■ Mettiti alla prova ■
1 > Nel brano, quale esame viene chiamato "la più utile tabella di cifre della vostra vita"?
2 > Elenca tutte le azioni che il brano attribuisce al medico durante la visita.

■ Brano del documento ■
La rabbia esaurita. Finora questo anno è stato un (inserire un sinonimo meno drammatico di fallimento). Ho trovato due cose di grande valore e le sto trascurando, soprattutto una, la più importante. (inserire vere scuse). Sono arrabbiato con me stesso. Sisì arrabbiato come i cani, senza sinonimi. E sì questo è uno di quei post adolescenziali in cui è tutto nero e meno male che c'è il mio idolo Garrison che lo amo tanto. Boys don't cry e quella roba lì. Gosh. (inserire uno straccio di post credibile).

13 giugno 2006

Eingang und ausgang

Pensavo che le tre leggi della robotica fossero solo una trovata letteraria, un espediente creativo privo di qualsiasi applicabilità formale. Poi ho pensato che per un essere umano il comportamento morale è ben chiaro, anche se non formalizzato. Nell'intepretazione del linguaggio e nella capacità di manipolare concetti risiede la bontà di quelle regole. D'un tratto m'è parso chiaro che una macchina in grado di superare il test di Turing potrebbe essere forzata al rispetto delle tre regole, con minime difficoltà tecniche.

Penso che la medicina si fregi del titolo di disciplina scientifica, ma non ne applichi il metodo omonimo con la dovizia necessaria. Normalmente un'anamnesi si basa ancora sulla osservazione soggettiva del medico visitante, il quale ausculta, tasta, osserva, soppesa; se tra i sintomi riscontrati non ritrova una formula memorizzata durante il tirocinio, solo allora si decide a richiedere ulteriori esami. Alcuni di questi sono finalmente numerici, come l'analisi del sangue: la più utile tabella di cifre della vostra vita. Altri sono ancora approssimativi, come le lastre: potete solo sperare che il medico che le analizzerà possieda ancora la maggior parte dei decimi disponibili al suo senso visivo. Non parliamo poi delle operazioni. Auspico un mondo in cui il rivelamento delle malattie e la loro cura sia una operazione di fredda meccanica, numerica, elettronica; in cui un eventuale errore, oltre che statisticamente prevedibile, non debba essere attribuito alla negligenza umana.

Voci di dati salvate
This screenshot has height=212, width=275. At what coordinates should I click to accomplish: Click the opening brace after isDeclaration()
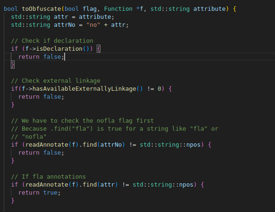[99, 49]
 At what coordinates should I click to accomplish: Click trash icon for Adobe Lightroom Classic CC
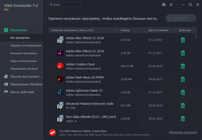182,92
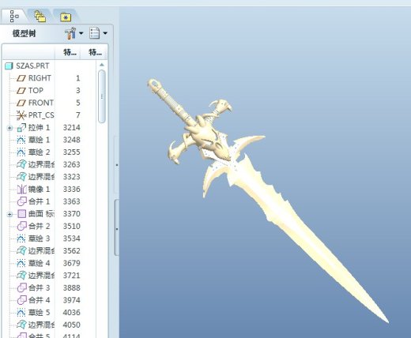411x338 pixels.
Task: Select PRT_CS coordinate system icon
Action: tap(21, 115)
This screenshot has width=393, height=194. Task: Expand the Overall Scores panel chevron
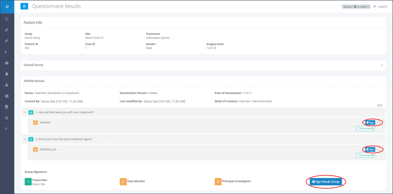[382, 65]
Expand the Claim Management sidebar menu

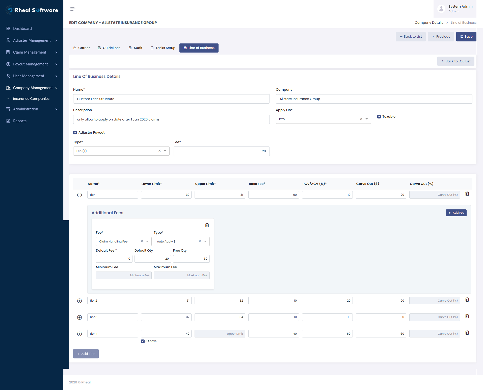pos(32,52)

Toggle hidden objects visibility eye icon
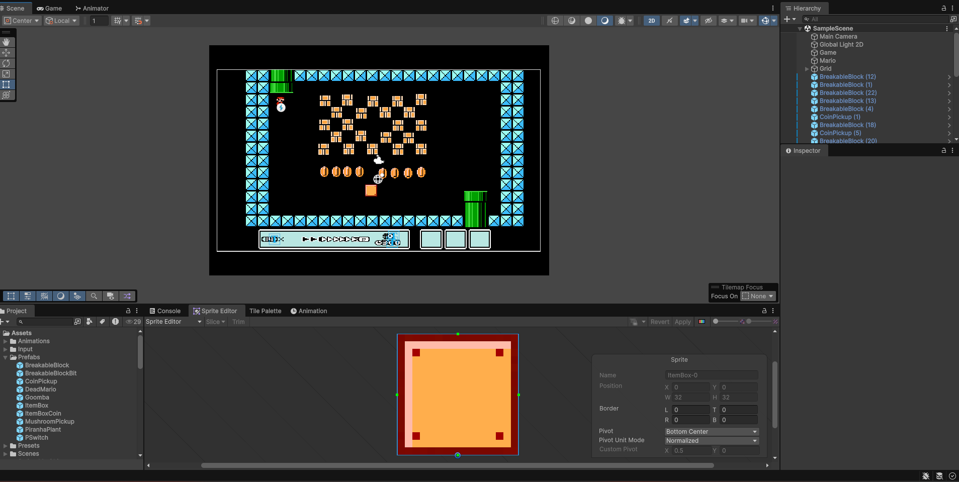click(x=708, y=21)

■ Risposte ■
1 > L'analisi del sangue.

2 > Ausculta, tasta, osserva, soppesa.